Information given start
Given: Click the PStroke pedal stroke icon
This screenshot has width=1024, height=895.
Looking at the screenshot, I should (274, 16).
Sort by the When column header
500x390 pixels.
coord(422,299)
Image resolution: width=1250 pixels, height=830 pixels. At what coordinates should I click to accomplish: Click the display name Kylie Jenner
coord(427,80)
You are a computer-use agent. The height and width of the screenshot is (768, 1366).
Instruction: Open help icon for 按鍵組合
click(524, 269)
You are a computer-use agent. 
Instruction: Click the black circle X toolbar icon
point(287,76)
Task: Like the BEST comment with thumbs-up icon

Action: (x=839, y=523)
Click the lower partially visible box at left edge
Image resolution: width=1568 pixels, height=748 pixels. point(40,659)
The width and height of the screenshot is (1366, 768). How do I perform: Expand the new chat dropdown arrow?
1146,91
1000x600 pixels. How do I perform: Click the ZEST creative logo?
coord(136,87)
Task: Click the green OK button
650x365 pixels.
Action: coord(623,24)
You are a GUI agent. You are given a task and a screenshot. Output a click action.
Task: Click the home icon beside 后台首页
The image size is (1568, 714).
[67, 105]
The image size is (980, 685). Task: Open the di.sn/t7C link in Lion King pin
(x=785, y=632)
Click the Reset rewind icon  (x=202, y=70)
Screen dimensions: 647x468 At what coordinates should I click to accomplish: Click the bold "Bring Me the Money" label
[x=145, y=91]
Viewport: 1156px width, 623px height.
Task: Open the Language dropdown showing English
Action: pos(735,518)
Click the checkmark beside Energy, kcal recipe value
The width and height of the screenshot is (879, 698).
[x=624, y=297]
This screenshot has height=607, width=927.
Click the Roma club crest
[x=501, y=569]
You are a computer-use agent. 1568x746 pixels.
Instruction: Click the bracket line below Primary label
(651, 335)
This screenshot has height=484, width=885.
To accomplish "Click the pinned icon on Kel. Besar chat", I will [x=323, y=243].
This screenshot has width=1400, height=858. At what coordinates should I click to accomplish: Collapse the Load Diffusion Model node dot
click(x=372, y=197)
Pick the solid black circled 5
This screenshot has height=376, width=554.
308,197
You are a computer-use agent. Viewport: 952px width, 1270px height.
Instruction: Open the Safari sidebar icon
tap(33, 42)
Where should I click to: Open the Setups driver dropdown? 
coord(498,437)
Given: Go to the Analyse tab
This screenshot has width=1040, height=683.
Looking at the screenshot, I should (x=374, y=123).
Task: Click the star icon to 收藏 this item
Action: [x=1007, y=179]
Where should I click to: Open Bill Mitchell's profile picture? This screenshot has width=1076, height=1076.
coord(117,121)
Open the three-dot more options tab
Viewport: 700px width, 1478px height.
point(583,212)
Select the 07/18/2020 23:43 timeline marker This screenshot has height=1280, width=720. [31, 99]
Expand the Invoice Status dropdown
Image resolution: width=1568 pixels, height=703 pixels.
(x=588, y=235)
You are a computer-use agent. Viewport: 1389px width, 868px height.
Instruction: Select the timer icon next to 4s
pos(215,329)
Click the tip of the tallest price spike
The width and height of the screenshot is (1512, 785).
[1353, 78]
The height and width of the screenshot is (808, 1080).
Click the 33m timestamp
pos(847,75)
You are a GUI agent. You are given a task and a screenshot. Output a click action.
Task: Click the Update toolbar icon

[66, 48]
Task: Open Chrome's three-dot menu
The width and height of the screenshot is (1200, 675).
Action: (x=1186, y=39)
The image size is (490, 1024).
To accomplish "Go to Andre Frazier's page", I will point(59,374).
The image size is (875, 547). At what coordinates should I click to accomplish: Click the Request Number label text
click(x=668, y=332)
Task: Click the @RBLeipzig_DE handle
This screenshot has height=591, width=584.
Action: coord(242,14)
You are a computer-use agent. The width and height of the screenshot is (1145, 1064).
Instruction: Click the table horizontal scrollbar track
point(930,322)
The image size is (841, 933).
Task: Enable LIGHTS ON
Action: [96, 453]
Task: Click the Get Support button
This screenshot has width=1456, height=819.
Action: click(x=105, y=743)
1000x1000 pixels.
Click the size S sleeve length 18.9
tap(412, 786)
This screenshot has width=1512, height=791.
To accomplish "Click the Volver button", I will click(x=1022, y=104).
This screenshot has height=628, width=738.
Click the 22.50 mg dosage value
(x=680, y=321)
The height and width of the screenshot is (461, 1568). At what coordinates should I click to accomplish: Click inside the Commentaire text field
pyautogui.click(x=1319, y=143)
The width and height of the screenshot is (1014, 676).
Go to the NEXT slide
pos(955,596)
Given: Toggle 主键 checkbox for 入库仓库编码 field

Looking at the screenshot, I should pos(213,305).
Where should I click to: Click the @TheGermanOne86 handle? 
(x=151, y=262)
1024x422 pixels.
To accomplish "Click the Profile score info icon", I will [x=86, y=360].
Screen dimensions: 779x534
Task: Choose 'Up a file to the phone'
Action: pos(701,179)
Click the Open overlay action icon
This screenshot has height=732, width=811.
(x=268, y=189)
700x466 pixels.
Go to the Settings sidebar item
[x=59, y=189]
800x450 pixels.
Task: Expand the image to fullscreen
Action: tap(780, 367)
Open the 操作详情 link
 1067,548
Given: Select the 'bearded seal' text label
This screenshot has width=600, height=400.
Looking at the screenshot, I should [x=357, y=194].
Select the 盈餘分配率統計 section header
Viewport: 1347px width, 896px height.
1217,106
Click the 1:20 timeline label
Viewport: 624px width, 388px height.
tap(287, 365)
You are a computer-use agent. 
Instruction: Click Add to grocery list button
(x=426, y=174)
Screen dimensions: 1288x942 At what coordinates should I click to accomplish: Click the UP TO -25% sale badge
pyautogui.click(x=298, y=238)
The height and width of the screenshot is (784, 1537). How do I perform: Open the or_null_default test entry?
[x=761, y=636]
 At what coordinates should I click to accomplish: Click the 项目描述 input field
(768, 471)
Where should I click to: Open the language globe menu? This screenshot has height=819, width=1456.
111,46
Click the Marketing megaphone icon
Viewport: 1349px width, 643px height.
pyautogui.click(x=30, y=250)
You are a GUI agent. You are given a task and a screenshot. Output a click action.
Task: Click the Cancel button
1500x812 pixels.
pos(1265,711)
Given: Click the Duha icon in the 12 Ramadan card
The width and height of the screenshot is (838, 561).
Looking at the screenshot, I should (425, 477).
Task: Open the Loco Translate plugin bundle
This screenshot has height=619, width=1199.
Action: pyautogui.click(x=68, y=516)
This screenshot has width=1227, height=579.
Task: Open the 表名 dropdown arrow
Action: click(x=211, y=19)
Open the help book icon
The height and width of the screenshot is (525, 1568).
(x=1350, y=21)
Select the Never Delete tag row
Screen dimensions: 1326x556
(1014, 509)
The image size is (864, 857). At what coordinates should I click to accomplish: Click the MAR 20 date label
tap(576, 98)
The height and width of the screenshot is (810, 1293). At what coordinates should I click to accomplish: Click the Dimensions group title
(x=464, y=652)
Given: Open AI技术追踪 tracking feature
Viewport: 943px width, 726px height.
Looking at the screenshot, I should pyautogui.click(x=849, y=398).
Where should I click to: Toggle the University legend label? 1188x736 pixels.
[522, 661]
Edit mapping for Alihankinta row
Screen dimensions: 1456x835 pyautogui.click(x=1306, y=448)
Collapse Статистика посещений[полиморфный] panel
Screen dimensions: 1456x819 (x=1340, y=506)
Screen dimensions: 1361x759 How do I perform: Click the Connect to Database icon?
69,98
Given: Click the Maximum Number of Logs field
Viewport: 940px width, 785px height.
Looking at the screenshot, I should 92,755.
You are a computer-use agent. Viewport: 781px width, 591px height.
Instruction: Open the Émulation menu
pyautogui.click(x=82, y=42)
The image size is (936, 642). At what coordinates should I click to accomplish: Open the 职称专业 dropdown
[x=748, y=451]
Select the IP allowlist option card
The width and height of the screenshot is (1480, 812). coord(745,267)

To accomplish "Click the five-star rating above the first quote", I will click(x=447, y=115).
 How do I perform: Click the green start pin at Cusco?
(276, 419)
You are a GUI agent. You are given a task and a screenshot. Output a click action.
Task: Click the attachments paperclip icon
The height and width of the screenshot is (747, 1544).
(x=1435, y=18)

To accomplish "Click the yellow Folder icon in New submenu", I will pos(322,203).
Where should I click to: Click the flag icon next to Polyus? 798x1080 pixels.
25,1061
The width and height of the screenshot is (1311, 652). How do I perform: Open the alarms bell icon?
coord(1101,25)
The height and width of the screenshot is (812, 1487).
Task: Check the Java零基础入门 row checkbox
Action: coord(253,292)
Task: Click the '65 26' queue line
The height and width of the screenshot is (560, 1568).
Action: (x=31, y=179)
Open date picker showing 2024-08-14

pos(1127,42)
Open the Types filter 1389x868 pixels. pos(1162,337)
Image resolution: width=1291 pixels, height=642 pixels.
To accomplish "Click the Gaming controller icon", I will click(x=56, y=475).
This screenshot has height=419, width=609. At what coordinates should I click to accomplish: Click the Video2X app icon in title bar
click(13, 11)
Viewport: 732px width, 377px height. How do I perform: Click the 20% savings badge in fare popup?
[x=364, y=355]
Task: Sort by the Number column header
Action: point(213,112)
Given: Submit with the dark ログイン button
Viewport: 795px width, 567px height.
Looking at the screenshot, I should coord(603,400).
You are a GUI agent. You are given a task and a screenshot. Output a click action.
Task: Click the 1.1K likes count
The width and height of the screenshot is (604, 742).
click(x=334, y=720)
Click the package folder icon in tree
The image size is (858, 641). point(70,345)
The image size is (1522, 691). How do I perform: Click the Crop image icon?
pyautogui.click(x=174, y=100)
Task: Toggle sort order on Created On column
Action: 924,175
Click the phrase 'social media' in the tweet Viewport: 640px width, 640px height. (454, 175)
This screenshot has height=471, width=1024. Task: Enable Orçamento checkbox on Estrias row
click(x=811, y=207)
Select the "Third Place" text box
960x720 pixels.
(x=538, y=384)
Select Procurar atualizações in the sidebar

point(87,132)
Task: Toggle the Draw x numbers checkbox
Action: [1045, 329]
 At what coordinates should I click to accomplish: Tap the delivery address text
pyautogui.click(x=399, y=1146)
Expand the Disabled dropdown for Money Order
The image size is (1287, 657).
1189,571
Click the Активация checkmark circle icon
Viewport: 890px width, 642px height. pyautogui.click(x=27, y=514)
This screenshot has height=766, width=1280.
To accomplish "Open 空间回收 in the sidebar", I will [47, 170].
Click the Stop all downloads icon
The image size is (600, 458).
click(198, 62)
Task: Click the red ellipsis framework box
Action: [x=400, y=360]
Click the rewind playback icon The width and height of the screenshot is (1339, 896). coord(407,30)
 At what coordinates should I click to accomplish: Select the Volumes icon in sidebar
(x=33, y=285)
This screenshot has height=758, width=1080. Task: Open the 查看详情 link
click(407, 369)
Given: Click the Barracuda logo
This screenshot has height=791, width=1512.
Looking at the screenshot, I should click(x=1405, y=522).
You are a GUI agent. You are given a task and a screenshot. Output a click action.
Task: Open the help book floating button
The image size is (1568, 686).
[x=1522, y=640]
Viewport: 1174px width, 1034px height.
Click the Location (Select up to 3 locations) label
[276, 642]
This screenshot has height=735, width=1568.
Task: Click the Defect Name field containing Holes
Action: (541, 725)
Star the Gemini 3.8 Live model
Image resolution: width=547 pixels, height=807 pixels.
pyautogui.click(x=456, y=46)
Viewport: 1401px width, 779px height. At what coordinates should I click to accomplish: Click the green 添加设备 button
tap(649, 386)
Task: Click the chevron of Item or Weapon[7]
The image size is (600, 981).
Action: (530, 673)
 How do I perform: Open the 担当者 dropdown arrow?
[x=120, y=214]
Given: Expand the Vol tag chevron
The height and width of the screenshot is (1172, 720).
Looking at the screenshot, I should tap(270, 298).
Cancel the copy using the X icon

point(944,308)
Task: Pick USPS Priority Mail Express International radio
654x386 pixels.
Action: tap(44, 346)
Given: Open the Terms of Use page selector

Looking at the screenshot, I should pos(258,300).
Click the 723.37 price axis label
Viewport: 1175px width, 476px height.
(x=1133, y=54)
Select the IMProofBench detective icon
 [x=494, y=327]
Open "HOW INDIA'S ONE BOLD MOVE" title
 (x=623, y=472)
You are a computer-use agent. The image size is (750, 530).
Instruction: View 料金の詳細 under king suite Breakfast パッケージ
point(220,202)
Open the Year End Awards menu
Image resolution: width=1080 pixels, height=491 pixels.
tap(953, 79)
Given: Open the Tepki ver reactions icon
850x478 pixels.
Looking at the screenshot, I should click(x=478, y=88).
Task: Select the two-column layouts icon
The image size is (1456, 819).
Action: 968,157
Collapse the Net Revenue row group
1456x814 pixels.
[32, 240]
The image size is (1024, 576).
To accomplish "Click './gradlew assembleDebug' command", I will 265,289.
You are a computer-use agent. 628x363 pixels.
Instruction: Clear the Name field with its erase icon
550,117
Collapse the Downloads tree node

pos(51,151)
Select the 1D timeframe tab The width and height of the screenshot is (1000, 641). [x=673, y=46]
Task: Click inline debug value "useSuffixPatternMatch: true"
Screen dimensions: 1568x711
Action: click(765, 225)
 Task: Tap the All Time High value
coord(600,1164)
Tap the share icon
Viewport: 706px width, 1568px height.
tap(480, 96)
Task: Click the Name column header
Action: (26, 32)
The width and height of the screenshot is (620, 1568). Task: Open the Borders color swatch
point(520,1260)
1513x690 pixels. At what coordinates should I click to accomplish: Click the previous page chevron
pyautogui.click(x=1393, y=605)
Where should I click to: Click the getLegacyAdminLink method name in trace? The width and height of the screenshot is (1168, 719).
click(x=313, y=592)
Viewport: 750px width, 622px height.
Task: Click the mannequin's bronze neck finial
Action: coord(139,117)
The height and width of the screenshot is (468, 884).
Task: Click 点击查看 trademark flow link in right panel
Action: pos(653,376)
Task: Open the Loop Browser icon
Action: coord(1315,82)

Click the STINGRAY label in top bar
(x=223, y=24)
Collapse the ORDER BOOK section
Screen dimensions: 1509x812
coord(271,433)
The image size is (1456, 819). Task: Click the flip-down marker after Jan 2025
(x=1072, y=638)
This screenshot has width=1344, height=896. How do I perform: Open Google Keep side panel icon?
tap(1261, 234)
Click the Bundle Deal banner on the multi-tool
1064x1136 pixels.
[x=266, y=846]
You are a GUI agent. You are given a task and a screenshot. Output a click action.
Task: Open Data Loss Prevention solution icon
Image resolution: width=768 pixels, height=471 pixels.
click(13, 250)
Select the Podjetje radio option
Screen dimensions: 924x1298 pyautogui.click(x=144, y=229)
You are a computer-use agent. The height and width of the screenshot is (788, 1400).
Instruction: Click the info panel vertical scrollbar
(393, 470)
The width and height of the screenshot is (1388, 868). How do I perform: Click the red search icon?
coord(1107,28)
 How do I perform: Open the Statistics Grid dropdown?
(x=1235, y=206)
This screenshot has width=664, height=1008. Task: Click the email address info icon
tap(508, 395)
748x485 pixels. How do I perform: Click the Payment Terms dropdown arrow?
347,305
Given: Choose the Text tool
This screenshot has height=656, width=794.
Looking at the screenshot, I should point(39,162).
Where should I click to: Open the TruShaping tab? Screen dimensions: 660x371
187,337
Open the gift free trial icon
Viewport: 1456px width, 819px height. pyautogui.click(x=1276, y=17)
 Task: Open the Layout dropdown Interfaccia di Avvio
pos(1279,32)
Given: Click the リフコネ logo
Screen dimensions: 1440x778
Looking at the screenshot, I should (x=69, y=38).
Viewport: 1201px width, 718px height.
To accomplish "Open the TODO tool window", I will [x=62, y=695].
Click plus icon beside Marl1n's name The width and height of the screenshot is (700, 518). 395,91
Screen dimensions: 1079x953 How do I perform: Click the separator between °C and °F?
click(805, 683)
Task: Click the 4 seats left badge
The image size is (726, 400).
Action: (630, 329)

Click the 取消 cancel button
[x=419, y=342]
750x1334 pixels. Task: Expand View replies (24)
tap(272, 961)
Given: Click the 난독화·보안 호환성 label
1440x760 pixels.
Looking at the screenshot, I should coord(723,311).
Information given end
Convert the lines of the entries above, starting at the line that contains "Task: Click the chevron of Item or Weapon[7]" and ending at the line that contains "Looking at the screenshot, I should pos(258,300).", into a JSON list of strings with one string per line. Omit blank lines.

[
  "Task: Click the chevron of Item or Weapon[7]",
  "The image size is (600, 981).",
  "Action: (530, 673)",
  " How do I perform: Open the 担当者 dropdown arrow?",
  "[x=120, y=214]",
  "Given: Expand the Vol tag chevron",
  "The height and width of the screenshot is (1172, 720).",
  "Looking at the screenshot, I should tap(270, 298).",
  "Cancel the copy using the X icon",
  "point(944,308)",
  "Task: Pick USPS Priority Mail Express International radio",
  "654x386 pixels.",
  "Action: tap(44, 346)",
  "Given: Open the Terms of Use page selector",
  "Looking at the screenshot, I should pos(258,300)."
]